Lewis County Jail currently has no restrictions for booking inmates due to Covid. I attempted to get in touch with Mason and Pierce today but was unable to reach anyone. I know that Chehalis and Nisqually are currently accepting prisoners, but they fall outside those state protocols due to being tribal agencies. However, I also learned that SCORE jail in King County is also accepting people and have no COVID protocols impacting their booking either.
If our current jail protocols at our jail are being driven by [Thurston County Health Officer] Dr. Abdelmalek and the County Board of Health, which is going off protocols and guidance provided by our Governors office, then why do other local and regional jail facilities, outside of tribal agencies, not have to abide by the same protocols from the Governors office? Lewis County does have less population, but if our county considers our Jail to be a “congregate care facility” due to Inslee and his guidance, why are other counties not considering their jails to be the same and are figuring it out on how to place people in their facilities when they are believed or alleged to have committed crimes or have confirmed warrants. Even the Olympia Police Department, who was notorious for never confirming on their warrants, is taking people for warrants. I transported someone to jail for a warrant the other day that was from as far back as 2014. I spoke with a Chief of Police in King County today who advised that the King County jail has no COVID booking protocols in place, but did recently shut down booking twice in the last month due to not having the staffing to accept new inmates, but that was outside of COVID and strictly just staffing issues.

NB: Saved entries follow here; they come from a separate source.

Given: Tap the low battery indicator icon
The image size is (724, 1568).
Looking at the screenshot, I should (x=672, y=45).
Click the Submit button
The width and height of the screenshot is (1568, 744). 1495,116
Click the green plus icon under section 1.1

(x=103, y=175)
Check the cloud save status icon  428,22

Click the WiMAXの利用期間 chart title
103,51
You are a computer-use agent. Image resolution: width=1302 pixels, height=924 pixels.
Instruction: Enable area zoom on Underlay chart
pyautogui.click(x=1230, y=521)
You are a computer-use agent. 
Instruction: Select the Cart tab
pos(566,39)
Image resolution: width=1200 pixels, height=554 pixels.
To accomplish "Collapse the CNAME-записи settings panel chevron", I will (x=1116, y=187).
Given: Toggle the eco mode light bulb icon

This association is pleading with you on behalf of, not only the citizens in our county, but other law enforcement agencies in our county, to open up our jail to operate at its fullest capacity. It’s the expectation from the community to us, to prevent and solve crime and hold those accountable. It's our expectation from you, that you help us do that to the best of our abilities. This decision to continue the restrictions is hindering public safety and public trust in our ability to protect them from offenders and placing citizens in dangerous situations where they are now trying to protect themselves from these suspects. Citizens feel the need to do this because they feel we as law enforcement officers can't do that for them anymore, which is tragic. I urge you to have that conversation with Dr. A, our courts and our Sheriff, to find a way to increase public safety in this area.